Né en Angleterre, « Demandez Angela » va être déployé à Montreuil afin de permettre aux victimes de harcèlement de rue de trouver facilement un refuge. Ce que détaille à Enlarge your Paris Loline Bertin, adjointe au maire déléguée à la tranquillité publique.
Le dispositif « Demandez Angela » a vu le jour en Angleterre. Pouvez-vous nous expliquer en quoi il consiste ?
Loline Bertin : Effectivement, le dispositif a émergé dans les pays anglo-saxons. L’idée est de constituer un réseau de lieux publics et privés (bars, commerces, lieux culturels, associations…) qui s’engagent à accueillir et soutenir les personnes victimes de harcèlement de rue. Ces lieux bénéficieront d’un affichage de type sticker qui permettra aux victimes potentielles de savoir qu’elles peuvent s’y réfugier. En mettant en place « Demandez Angela », l’idée est de prendre acte qu’en France, huit femmes sur dix se disent victimes du harcèlement de rue. Certaines femmes vont jusqu’à modifier leur trajet pour éviter un endroit qui leur paraît hostile, voire qui s’abstiennent de sortir le soir. Pour Patrice Bessac, le maire, Baptiste Perreau, conseiller municipal missionné au développement des cultures urbaines et à la vie nocturne, et moi-même, c’est aussi une bataille culturelle : le harcèlement de rue est interdit par la loi et à Montreuil, on se mobilise contre.
Concrètement, que peuvent attendre les personnes qui solliciteront les lieux membres du réseau ?

> **Bloc de données**
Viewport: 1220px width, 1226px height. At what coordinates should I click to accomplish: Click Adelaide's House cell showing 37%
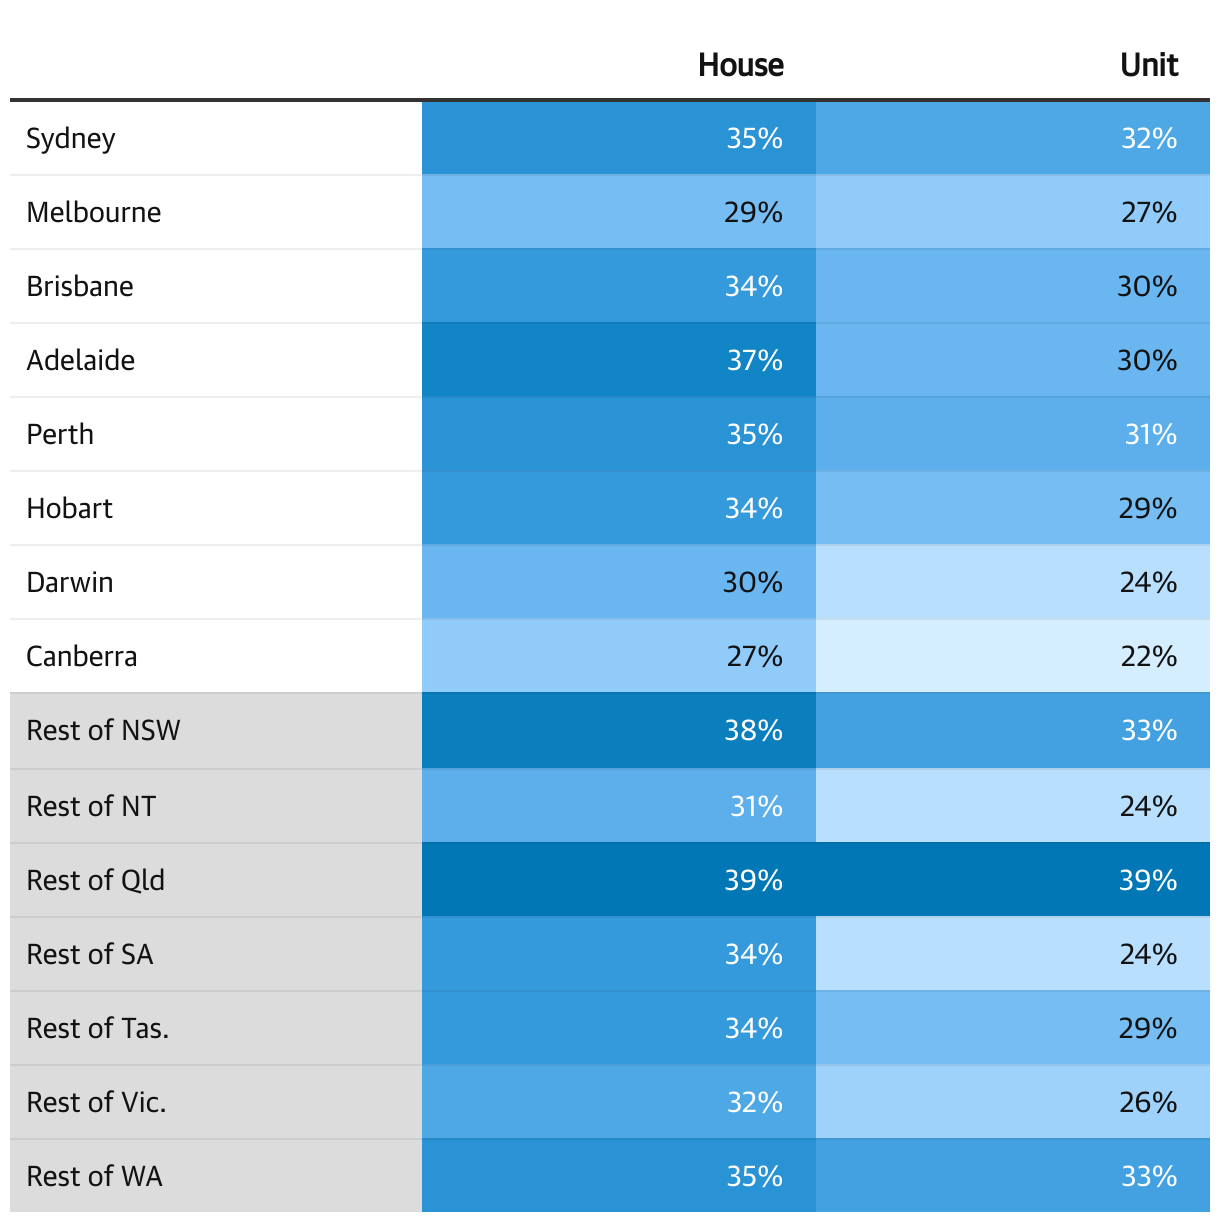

> **Travail demandé**
D'après l'extrait consacré au dispositif « Demandez Angela », quelle proportion de femmes se disent victimes du harcèlement de rue en France ?

> **Solution proposée**
Huit femmes sur dix.